Over the years billions of rand
have been invested in people, fleets,
warehouses and systems in order to
link the port of Durban with the rest
of the sub-continent.
But now investment in the ports of
Walvis Bay, Dar es Salaam, Nacala
and Maputo all pose a threat to
Gauteng-based logistics companies
that make their living carrying
freight into and out of neighbouring
countries.
To put it simply, Durban is no
longer the only game in town.
Shippers in neighbouring countries
now have a choice.
And, following the precipitous
drop in commodity prices, they have
been forced out of their comfort
zones and have started evaluating
and testing alternative corridors.
And, where their forwarding or
haulier agent only works through
Durban or Beira, they take their
business somewhere else.
To many it comes as a pleasant
surprise.
Beira and Walvis Bay, in particular,
bear no resemblance to what they
were even five years ago.
It is a serious problem for the
marketing departments of the two
ports – one which works in favour of
the Gauteng/Durban duo.
Agents in Zambia and Zimbabwe
will almost all recount stories of
delays, short shipping, customs
snafus, etc.
Only problem is that most of these
incidents happened years back, and
when economics nudge them or their
clients into trying the port again they
find it is now working.
The key is costs.

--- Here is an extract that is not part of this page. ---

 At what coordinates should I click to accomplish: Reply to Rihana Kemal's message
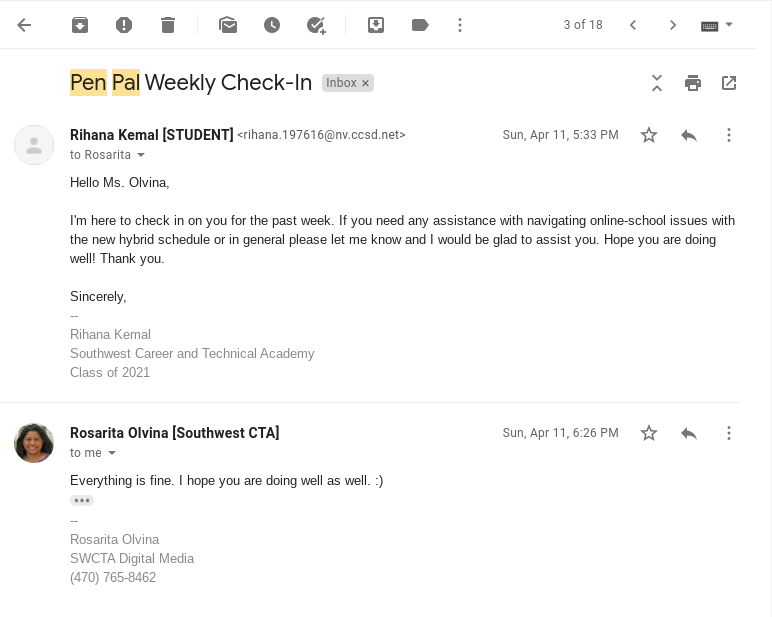click(689, 135)
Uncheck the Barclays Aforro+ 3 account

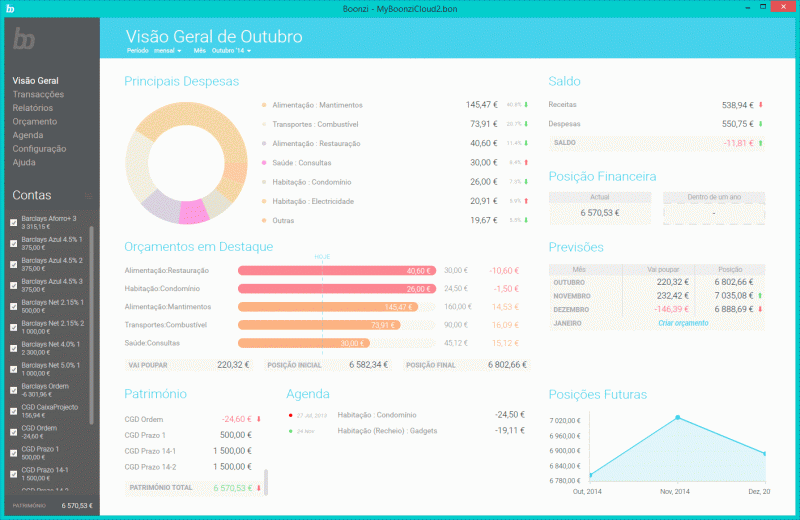(x=13, y=222)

There is very little
loyalty to logistics service providers,
shipping companies or any particular
route.
So, you find trucking companies
that specialised in running between
Zimbabwe or Zambia and Beira
now looking at alternatives, such as
Walvis Bay or even Durban.
When the rand crashed earlier
this year copper bound for Beira
was simply rerouted to Durban via
Gauteng because it cost the trader
– whose business deals in dollars –
less to pay port fees in rand than in
dollars.
With the Namibian dollar linked
to the rand Walvis Bay enjoyed a
similar windfall.
But, it does not have the Gauteng
advantage of hauliers being able to
cut rates to the bone in order to avoid
an empty leg on the way back.
A weak rand is, perversely,
affecting export volumes into
neighbouring countries from or
through Gauteng.
A fair percentage of exports from
South Africa is sourced either wholly
or in part from dollar-based suppliers
abroad.
What FTW found is that Zambian
importers, faced with a weakened
kwacha, are now sourcing products
direct from alternative sources – and
using Dar es Salaam rather than
Durban.
A team effort is needed to ensure
that Gauteng remains competitive
as a logistics hub. The team includes
everyone on the logistics page – from
the port to agents and transporters.